Les deux pays se livrent une bataille sur la compétence de la Cour, qui a décidé de mettre l’affaire en délibéré. Les parties ont reçu un délai de huit jours pour soumettre leurs plaidoiries écrites, avant que la CADHP ne se prononce sur sa capacité à traiter cette affaire.
Lors de cette audience, les avocats du Rwanda ont contesté la recevabilité de la requête congolaise, arguant que les voies de recours auprès d’autres instances régionales et internationales n’avaient pas été épuisées. Ils ont également exprimé des doutes quant à la véracité des accusations portées par la RDC, les qualifiant de fondées principalement sur des informations médiatiques plutôt que sur des preuves tangibles.
Le Rwanda a plaidé pour une suspension de la procédure en attendant l’issue d’un autre litige en cours devant la Cour de justice de la Communauté des États d’Afrique de l’Est (EAC). Cette demande vise à éviter des décisions contradictoires sur des questions similaires, ce qui pourrait compliquer davantage la situation régionale.
En réponse, la délégation congolaise a affirmé que la CADHP avait toute légitimité pour statuer sur des violations graves des droits humains, notamment celles commises sur son territoire par le Rwanda. Les avocats congolais ont rejeté l’idée selon laquelle les victimes devraient se tourner vers les juridictions rwandaises, soulignant que cela reviendrait à ignorer les réalités des crimes perpétrés.
Samuel Mbemba, vice-ministre congolais de la Justice, a insisté sur l’importance symbolique de cette affaire et le rôle crucial de la CADHP dans la protection des droits humains en Afrique. Il a rappelé que cette Cour avait été créée pour juger des violations massives des droits humains, notamment celles qui se sont produites en RDC, et que ces faits étaient bien connus au-delà des frontières africaines.
Ce procès revêt une ampleur particulière, car il cherche à établir la responsabilité du Rwanda dans des décennies de conflits, de pillages de ressources naturelles, de violences sexuelles et de massacres en RDC. Kinshasa a renforcé son équipe juridique avec des spécialistes en droit international et des témoins issus du milieu des droits humains pour étayer son dossier.

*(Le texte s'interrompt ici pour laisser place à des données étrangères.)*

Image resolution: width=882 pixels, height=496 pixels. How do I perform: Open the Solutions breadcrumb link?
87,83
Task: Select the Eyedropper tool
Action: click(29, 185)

Alors que la CADHP s’apprête à rendre sa décision sur sa compétence, l’atmosphère demeure tendue entre les deux nations. Si la Cour se déclare compétente, cela marquera le début d’une phase décisive où les preuves des violations alléguées seront examinées minutieusement. Pour la RDC, il s’agit d’une occasion unique de faire éclater la vérité sur les souffrances endurées par ses citoyens au fil des années. Le verdict concernant la compétence de la CADHP est attendu avec impatience dans les jours à venir.